Tuesday, I lifted the lid to be greeted by a mass of toilet paper. Not excessive, not potentially a blocker or an overflower, no.

So I flushed. Big mistake. BIG mistake. The water rose, it rose, it continued to rise, then thankfully subsided. Then continued to subside, almost as the precursor to something awful seen only in the movies or the darkest corners of a fertile imagination.

And then, then a gurgle as the paper passing through the pipe relinquished its grip on the partial vacuum behind.

Now, physics.

Drawn, my gaze was, to the spectacle of a rushing back, then a parting of the waters as a great thing, a positive (albeit brown) Leviathan, rose from the depths and lurched out of the water at me. And then splashed back to an equilibrium of sorts.
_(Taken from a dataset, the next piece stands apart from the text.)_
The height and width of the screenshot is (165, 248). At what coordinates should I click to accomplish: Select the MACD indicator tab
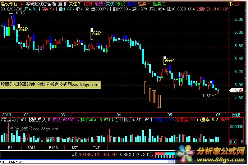click(54, 148)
Well of COURSE I let out an involuntary, nervous giggle! Things popping out; not the kind of thing I'm comfortable with in the gents at work.
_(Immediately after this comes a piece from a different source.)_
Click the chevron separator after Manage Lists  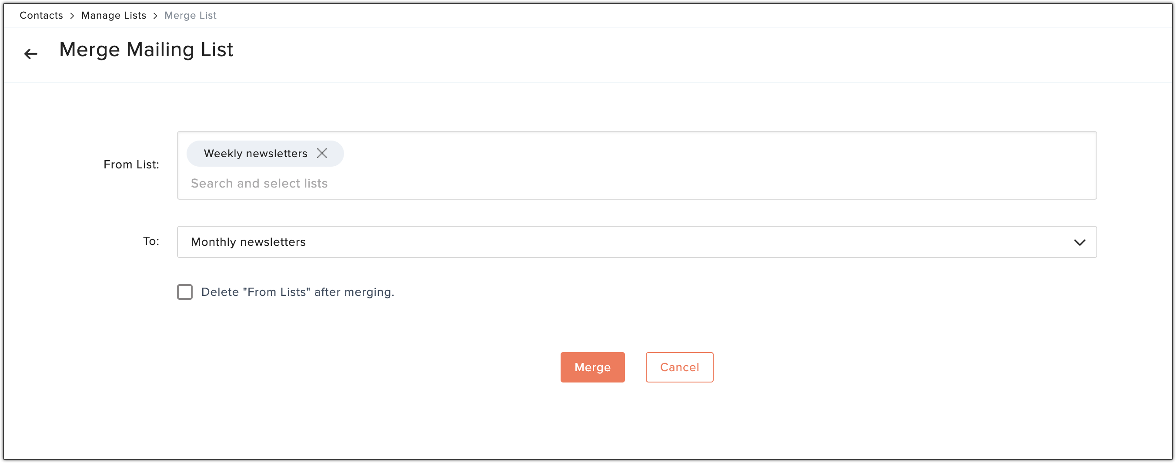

I… yeah, there was someone in the cubicle one-removed from from my very real predicament. They remained quiet throughout.

Lo! The turd sat, becalmed, looking almost accusingly at me. 'Turd' has become a pejorative in recent years. This one though, this one commanded respect.

Lets face it, if I couldn't be flushed after at least two attempts I too would be a bit miffed. A dismissive 'Only human, it is.' was all I heard.

I folded a few sheets of toilet paper and had another go.

Er… stubborn, this one was!

Sod it, I know when I'm beaten! I didn't sit, instead backed out of the cubicle, washed my hands and left.


*We have more than one toilet of course, but I'm not identifying which for reasons of retaining confidentiality in the workplace.